“What we eat is what we are,” this dictum has never been truer in modern times. Today, there is plenty of evidence that shows our diet can cause severe health problems and at the same time help reverse numerous ailments. Hence, we need to take a step back and get an understanding how the food we eat impacts our body and brain to initiate a habit of conscious eating and conscious living.
We eat our food without knowing what it is and where it comes from. One example is juice. Juice is a staple in most of our diets. But most often than not, we tend to buy packaged juices. These juices are devoid of all nutrients and offer no health benefits to us. On the contrary, fresh juice, made at home, is less expensive, easy, enjoyable, and packed with vitamins and minerals. One of the easiest juices to make at home is Watermelon juice.
July is a national watermelon month as a slice of red and green watermelon perfectly captures summer’s essence and because watermelon harvests are at their peak during this period. Watermelon is the most-consumed melon in the US (followed by cantaloupe and honeydew). Ancient hieroglyphics show that watermelon originated in Egypt around 5000 years ago. Today, there are more than 300 varieties of watermelon grown in the US and Mexico alone.
There are plenty of surprising facts about watermelon. Let’s look at a few of them, especially with regards to their remarkable health benefits. One important thing to keep in mind about melons, including watermelon, is to consume them alone. Do not eat any other food 30 minutes before or after eating melons.

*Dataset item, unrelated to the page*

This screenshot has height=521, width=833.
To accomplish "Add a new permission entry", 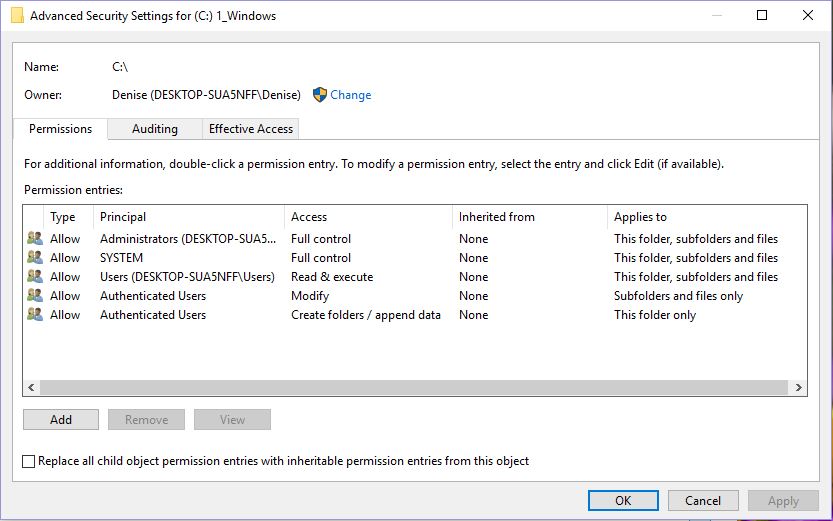I will 61,420.
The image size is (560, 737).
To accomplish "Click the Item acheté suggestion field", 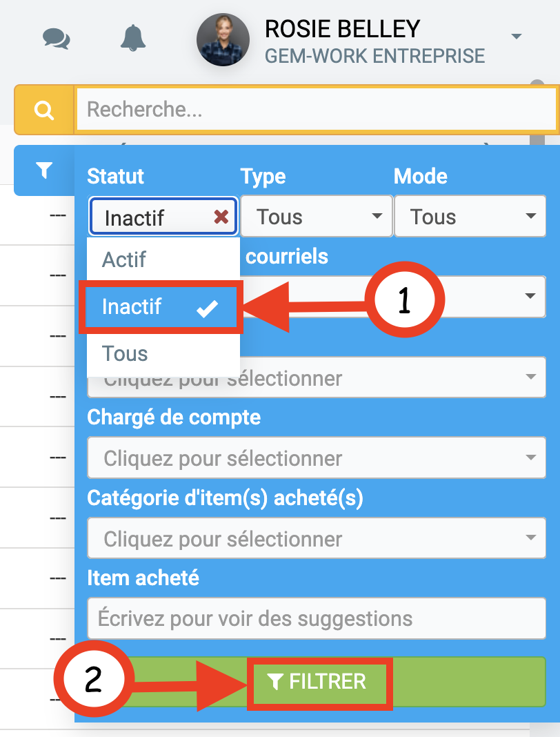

Watermelon contains more antioxidant lycopene than fresh tomatoes; one cup of watermelon has 1.5 times the lycopene as a raw tomato.
- L-citrulline, an amino acid in watermelon, seems to protect against muscle pain.
- Watermelon rind is edible and contains more of the amino acid citrulline than the pink flesh. Citrulline converts to arginine in your kidneys; Then arginine plays a vital role in heart and immune system health.
- New research showed citrulline and arginine supplements derived from watermelon extract lead to significant improvements in blood pressure and cardiac stress in obese study participants.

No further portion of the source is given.